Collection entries
------------------------------------------------------------

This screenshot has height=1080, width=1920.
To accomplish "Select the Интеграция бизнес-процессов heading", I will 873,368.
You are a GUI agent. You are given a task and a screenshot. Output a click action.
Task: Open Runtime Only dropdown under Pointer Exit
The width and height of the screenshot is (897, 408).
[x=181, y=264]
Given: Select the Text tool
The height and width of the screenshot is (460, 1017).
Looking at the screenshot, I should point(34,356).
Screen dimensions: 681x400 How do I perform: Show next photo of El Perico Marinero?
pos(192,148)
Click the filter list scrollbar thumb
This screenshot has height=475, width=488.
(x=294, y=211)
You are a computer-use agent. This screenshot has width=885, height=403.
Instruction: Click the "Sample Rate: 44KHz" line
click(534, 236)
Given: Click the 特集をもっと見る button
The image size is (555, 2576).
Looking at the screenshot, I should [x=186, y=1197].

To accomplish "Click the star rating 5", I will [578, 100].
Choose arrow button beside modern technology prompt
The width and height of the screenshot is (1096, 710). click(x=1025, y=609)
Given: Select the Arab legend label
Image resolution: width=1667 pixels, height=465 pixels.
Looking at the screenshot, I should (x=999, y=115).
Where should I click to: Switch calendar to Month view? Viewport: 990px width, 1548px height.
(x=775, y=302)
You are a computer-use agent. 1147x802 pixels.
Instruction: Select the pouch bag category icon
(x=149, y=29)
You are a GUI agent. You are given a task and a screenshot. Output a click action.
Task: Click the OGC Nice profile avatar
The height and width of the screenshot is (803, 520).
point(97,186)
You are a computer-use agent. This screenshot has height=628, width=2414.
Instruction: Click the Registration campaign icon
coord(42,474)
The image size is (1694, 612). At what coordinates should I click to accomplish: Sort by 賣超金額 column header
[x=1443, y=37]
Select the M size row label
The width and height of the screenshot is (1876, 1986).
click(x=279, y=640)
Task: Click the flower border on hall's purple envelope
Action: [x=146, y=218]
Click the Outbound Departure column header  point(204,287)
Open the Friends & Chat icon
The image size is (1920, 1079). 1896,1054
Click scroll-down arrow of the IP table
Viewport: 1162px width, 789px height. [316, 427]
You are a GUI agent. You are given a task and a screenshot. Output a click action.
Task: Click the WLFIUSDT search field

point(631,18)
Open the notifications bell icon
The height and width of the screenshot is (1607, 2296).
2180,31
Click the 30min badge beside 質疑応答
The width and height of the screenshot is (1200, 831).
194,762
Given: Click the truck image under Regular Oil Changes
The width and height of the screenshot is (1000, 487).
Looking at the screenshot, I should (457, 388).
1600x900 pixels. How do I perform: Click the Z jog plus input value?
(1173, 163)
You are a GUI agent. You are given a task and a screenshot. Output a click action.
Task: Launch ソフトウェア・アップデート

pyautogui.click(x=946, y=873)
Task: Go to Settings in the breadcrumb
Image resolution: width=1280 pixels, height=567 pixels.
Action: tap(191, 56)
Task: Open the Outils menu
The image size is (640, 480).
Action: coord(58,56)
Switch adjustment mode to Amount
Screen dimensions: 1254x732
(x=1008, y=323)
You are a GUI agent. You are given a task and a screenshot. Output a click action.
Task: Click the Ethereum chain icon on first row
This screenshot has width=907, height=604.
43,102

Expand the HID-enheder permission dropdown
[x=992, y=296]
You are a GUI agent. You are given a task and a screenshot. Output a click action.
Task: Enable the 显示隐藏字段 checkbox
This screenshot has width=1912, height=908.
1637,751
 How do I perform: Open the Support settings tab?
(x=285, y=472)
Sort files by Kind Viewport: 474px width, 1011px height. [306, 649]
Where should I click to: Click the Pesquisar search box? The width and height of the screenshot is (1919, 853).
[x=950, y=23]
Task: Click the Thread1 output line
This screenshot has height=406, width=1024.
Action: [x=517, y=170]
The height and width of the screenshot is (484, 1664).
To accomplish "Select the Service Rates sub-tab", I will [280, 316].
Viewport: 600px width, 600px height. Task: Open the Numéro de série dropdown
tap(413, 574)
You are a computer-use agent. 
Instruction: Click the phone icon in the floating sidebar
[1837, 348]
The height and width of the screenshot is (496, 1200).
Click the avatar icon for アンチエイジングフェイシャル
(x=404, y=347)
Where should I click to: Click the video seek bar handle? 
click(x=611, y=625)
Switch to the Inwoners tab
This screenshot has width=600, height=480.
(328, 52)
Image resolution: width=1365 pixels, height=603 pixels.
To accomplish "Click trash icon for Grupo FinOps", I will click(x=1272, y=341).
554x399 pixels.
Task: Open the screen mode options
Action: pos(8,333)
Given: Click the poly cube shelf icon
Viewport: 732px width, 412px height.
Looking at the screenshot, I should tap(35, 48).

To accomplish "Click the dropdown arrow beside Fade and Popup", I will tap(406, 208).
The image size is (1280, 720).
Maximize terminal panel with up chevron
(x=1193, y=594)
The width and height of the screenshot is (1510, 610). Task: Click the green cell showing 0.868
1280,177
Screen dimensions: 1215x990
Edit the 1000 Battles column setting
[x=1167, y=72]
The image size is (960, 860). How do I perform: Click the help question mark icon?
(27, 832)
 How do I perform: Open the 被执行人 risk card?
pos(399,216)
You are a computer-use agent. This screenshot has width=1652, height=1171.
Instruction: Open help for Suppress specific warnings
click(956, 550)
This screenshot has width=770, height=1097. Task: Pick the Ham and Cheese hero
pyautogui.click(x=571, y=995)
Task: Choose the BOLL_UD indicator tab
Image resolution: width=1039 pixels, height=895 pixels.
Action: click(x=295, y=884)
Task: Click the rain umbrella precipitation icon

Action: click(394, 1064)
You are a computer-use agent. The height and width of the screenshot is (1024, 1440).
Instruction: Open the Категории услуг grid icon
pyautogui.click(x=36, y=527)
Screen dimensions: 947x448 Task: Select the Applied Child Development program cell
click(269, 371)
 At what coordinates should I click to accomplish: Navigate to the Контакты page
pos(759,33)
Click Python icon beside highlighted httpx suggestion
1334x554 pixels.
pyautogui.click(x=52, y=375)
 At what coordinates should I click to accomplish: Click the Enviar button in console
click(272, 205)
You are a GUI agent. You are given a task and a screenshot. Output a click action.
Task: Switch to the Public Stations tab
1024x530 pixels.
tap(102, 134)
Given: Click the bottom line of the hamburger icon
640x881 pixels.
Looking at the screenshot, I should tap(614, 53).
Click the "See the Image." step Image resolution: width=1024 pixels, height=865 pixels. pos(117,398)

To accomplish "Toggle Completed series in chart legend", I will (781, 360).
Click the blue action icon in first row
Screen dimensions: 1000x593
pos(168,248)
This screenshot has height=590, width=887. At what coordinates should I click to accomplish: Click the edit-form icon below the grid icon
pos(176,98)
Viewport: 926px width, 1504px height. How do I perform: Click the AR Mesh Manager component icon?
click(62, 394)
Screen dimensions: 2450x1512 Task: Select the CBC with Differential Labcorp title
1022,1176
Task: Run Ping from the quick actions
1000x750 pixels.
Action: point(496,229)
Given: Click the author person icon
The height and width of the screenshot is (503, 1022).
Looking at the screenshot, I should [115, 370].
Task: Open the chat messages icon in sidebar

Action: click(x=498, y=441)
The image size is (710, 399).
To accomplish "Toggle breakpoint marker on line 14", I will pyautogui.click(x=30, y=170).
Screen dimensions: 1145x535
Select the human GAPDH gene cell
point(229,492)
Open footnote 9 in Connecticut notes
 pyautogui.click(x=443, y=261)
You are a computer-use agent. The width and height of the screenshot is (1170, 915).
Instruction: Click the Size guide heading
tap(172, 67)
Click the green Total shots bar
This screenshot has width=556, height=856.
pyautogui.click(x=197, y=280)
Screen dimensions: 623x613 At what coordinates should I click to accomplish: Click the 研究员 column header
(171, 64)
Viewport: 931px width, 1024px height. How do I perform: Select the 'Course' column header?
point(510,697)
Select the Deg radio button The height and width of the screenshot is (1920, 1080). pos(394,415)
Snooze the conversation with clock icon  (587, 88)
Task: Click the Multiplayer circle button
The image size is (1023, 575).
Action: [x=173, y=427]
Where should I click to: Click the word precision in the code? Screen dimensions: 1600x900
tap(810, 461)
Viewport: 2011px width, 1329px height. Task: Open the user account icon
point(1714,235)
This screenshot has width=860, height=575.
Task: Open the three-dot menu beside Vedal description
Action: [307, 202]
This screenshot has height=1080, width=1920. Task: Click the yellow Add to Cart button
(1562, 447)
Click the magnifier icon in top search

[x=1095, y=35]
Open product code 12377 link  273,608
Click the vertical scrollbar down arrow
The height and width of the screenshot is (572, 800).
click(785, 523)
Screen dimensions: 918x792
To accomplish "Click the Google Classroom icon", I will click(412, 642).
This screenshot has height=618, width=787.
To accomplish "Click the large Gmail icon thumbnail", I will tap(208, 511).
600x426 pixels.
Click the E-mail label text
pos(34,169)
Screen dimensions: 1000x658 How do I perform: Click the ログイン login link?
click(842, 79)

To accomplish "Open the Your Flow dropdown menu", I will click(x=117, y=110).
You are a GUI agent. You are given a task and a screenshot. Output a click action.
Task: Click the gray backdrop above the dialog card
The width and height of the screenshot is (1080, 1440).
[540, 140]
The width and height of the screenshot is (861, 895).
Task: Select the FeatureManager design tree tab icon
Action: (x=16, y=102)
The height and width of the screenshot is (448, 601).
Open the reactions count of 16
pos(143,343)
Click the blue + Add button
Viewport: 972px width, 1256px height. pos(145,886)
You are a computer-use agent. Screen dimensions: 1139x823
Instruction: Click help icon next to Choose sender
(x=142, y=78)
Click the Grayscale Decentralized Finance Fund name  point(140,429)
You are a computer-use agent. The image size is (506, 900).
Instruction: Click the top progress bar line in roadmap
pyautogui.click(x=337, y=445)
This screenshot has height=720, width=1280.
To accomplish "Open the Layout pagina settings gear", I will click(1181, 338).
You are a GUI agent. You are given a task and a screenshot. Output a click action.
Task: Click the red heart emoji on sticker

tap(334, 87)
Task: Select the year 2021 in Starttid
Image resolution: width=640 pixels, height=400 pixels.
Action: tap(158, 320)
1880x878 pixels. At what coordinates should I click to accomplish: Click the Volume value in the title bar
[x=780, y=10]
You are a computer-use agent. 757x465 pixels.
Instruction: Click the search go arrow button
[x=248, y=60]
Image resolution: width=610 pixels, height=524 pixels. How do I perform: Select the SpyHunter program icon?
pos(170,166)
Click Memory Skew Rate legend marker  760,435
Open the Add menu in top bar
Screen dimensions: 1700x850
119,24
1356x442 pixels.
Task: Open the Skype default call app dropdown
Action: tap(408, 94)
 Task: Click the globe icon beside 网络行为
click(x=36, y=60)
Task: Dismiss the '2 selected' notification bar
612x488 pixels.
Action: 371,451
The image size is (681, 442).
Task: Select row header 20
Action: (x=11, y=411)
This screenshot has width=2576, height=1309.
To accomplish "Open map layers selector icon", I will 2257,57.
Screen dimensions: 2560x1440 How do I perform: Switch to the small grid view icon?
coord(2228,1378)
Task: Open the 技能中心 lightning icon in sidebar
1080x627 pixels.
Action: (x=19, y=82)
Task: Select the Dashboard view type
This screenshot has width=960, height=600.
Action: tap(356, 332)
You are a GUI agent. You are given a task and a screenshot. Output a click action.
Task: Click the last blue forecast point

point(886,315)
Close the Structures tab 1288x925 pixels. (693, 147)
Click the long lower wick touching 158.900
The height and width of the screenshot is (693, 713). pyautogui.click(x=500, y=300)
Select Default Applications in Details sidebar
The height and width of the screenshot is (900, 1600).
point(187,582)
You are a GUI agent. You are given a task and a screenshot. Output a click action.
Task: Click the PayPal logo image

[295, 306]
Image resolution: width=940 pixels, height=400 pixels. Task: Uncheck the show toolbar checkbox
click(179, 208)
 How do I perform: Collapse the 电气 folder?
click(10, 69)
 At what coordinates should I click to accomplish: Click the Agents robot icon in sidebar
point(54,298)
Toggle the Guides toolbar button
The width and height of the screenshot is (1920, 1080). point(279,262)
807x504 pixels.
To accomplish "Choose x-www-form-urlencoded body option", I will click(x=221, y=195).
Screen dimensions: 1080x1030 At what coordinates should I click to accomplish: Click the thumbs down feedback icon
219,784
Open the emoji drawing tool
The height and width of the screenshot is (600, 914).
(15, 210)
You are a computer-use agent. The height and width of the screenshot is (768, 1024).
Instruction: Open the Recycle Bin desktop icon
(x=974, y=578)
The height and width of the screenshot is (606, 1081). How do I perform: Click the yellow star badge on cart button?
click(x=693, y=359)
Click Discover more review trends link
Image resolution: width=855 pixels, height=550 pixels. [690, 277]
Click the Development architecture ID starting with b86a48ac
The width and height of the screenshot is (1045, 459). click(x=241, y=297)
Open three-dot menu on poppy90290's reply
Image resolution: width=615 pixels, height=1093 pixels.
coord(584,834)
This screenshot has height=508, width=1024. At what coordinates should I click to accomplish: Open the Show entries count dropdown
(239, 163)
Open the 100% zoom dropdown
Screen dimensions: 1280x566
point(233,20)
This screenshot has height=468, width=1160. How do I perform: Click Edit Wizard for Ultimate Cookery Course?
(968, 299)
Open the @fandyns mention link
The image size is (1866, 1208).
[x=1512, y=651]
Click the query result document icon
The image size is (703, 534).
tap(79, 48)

------------------------------------------------------------

About this exercise.
Where a line of the data holds the word "under", copy that line.

Written response.
Task: Open Runtime Only dropdown under Pointer Exit
Given: Click the truck image under Regular Oil Changes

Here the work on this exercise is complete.